**Instructions to follow**
Every entry here should be copied exactly.

----- Records for the task -----

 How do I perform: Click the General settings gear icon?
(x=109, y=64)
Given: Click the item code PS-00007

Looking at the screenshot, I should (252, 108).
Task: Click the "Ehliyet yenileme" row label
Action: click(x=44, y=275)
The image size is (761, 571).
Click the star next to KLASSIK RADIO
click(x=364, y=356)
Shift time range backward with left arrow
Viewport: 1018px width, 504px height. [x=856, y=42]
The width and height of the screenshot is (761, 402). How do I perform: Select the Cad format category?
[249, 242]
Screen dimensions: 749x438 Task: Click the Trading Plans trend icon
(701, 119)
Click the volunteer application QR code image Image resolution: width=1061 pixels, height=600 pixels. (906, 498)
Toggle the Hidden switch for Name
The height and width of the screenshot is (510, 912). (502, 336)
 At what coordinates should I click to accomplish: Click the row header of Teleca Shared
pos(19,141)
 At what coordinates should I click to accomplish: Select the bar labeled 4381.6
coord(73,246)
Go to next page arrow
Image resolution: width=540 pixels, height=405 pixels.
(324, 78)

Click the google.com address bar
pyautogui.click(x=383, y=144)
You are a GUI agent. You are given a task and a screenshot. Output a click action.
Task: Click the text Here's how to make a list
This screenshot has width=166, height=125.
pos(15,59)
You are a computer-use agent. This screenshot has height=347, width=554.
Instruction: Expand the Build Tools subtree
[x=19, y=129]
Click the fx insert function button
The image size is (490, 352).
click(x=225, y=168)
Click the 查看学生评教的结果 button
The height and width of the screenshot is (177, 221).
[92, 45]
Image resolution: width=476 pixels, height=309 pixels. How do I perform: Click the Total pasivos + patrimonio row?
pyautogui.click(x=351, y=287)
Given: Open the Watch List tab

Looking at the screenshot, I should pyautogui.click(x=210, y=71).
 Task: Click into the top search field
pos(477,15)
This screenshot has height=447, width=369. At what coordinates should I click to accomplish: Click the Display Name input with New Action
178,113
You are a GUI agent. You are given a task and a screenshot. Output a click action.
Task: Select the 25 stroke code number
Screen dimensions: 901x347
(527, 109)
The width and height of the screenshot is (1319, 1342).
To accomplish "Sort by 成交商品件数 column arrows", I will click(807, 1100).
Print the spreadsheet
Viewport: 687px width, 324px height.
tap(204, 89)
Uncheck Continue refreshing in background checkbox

-----

**Solved problem**
 How do I perform: Click the General settings gear icon?
(x=109, y=64)
Given: Click the item code PS-00007

Looking at the screenshot, I should (252, 108).
Task: Click the "Ehliyet yenileme" row label
Action: click(x=44, y=275)
The image size is (761, 571).
Click the star next to KLASSIK RADIO
click(x=364, y=356)
Shift time range backward with left arrow
Viewport: 1018px width, 504px height. [x=856, y=42]
The width and height of the screenshot is (761, 402). How do I perform: Select the Cad format category?
[249, 242]
Screen dimensions: 749x438 Task: Click the Trading Plans trend icon
(701, 119)
Click the volunteer application QR code image Image resolution: width=1061 pixels, height=600 pixels. (906, 498)
Toggle the Hidden switch for Name
The height and width of the screenshot is (510, 912). (502, 336)
 At what coordinates should I click to accomplish: Click the row header of Teleca Shared
pos(19,141)
 At what coordinates should I click to accomplish: Select the bar labeled 4381.6
coord(73,246)
Go to next page arrow
Image resolution: width=540 pixels, height=405 pixels.
(324, 78)

Click the google.com address bar
pyautogui.click(x=383, y=144)
You are a GUI agent. You are given a task and a screenshot. Output a click action.
Task: Click the text Here's how to make a list
This screenshot has width=166, height=125.
pos(15,59)
You are a computer-use agent. This screenshot has height=347, width=554.
Instruction: Expand the Build Tools subtree
[x=19, y=129]
Click the fx insert function button
The image size is (490, 352).
click(x=225, y=168)
Click the 查看学生评教的结果 button
The height and width of the screenshot is (177, 221).
[92, 45]
Image resolution: width=476 pixels, height=309 pixels. How do I perform: Click the Total pasivos + patrimonio row?
pyautogui.click(x=351, y=287)
Given: Open the Watch List tab

Looking at the screenshot, I should pyautogui.click(x=210, y=71).
 Task: Click into the top search field
pos(477,15)
This screenshot has height=447, width=369. At what coordinates should I click to accomplish: Click the Display Name input with New Action
178,113
You are a GUI agent. You are given a task and a screenshot. Output a click action.
Task: Select the 25 stroke code number
Screen dimensions: 901x347
(527, 109)
The width and height of the screenshot is (1319, 1342).
To accomplish "Sort by 成交商品件数 column arrows", I will click(807, 1100).
Print the spreadsheet
Viewport: 687px width, 324px height.
tap(204, 89)
Uncheck Continue refreshing in background checkbox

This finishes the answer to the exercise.